One potential risk is the necessity of using general anesthesia, said McGinness, noting some traditional surgeries could be done with only local anesthesia.

"You always have to be careful when you have to put someone to sleep," she said.

Praeger said he thought that eventually a balance would develop between surgeries best done with the laparoscopic technique and surgeries best done traditionally.

Tom Campbell, LMH director of operating room nursing, said in terms of equipment, laparoscopic instruments were much more fragile than traditional instruments a situation reflected in the surgery's cost.

"It's very delicate," he said of the miniature equipment, noting it lasts only two or three years while traditional equipment can last up to 15 years.

Campbell also said laparoscopic surgery required more training for nurses and support staff, and more time in the operating room.

"It takes 15 or 20 more minutes on both sides of the surgery, especially if we're following one right after another," he said. "It takes time to process the instruments because they are so delicate."

Vierthaler noted the future of laparoscopic surgery centered on instrument development.

"No one knows where it's going to stop at this point," he said. "I expect for right now there will be a pause in the movement as the ideas solidify. Then I expect a whole new generation of techniques and instruments."

PRAEGER SAID, "The major benefit is getting people back to their normal work situation sooner and shortening hospital stays. The criteria we need to look at is can you do the same operation laparoscopically with less risk to the patient and less recuperative time than with traditional techniques.

"If the answer is yes, then it makes sense to work laparoscopically, but if you have to do major modifications to what you would normally do, then you should look at it."

Gallbladder patient Smith remained in the hospital 24 hours after her surgery two years ago, but most laparoscopic patients today are released the same day as their surgery to recover at home.

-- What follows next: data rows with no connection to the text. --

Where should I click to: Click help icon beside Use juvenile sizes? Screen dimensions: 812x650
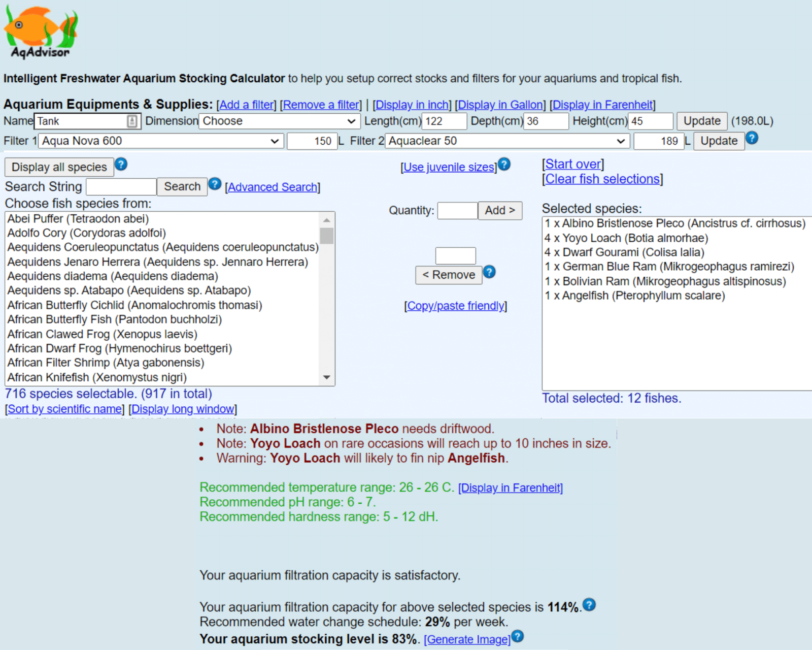click(x=504, y=164)
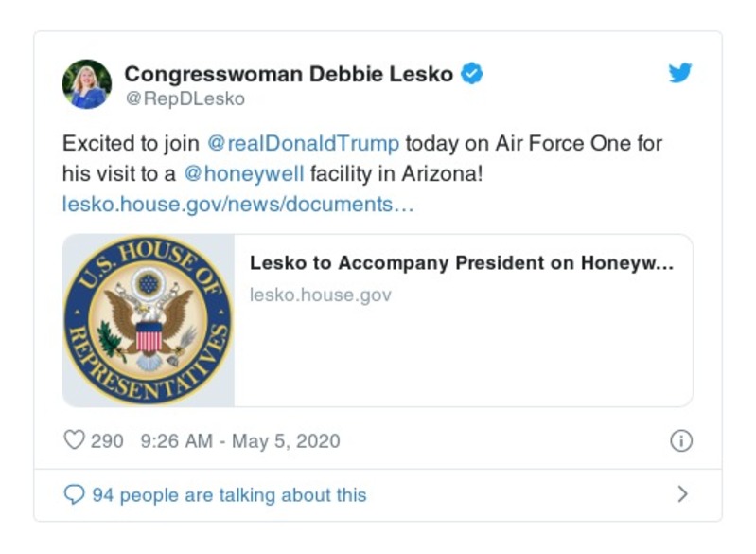Screen dimensions: 756x554
Task: Open the @realDonaldTrump mention
Action: coord(303,144)
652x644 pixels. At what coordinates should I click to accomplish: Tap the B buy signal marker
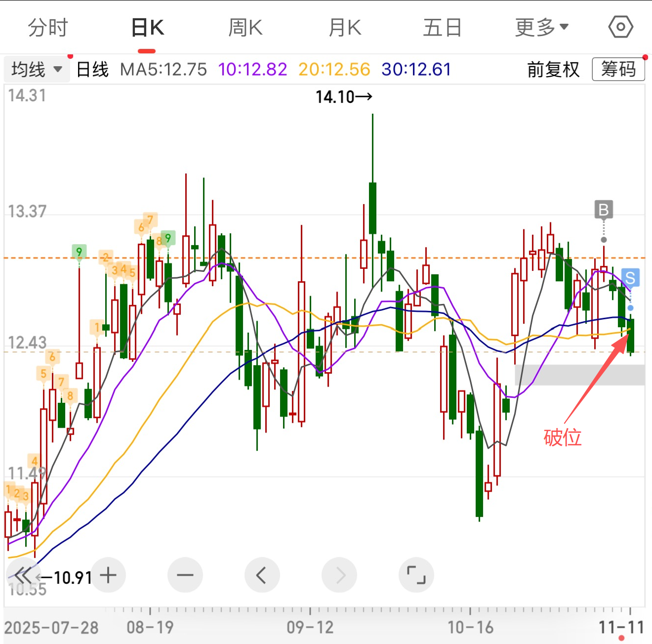pos(603,210)
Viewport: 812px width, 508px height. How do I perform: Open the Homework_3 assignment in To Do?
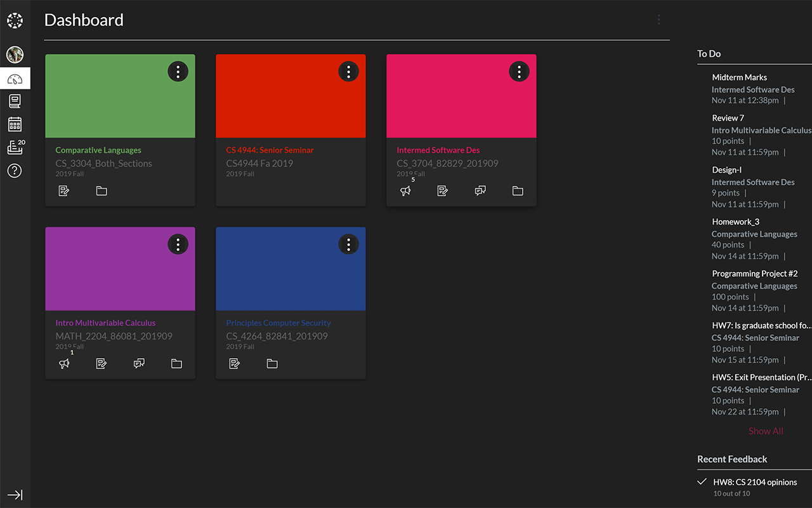[735, 222]
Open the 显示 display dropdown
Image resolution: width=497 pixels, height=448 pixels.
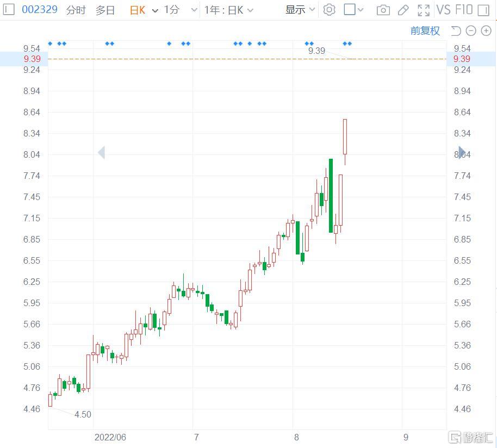[x=300, y=10]
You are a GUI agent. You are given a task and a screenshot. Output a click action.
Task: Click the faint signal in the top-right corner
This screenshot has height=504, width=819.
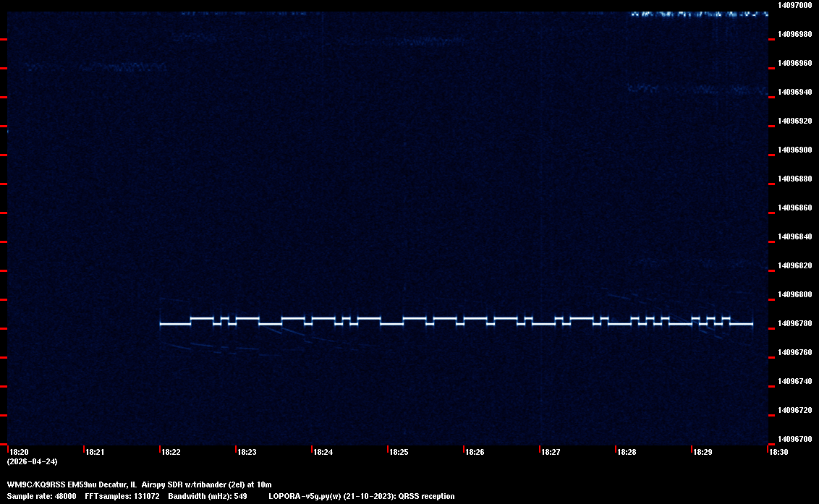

Smith said she had almost no residual scars. "The two little ones on the side (of her stomach) are almost gone," she noted. "The other is deep inside the belly button so you almost don't notice it's there."

Smith said she was away from her job for only two weeks to recover from the operation.

"That's a pretty fast," she said. "Given a choice between surgical techniques, the recovery time was a big plus with this one. If they do it the old way, it's six weeks at home."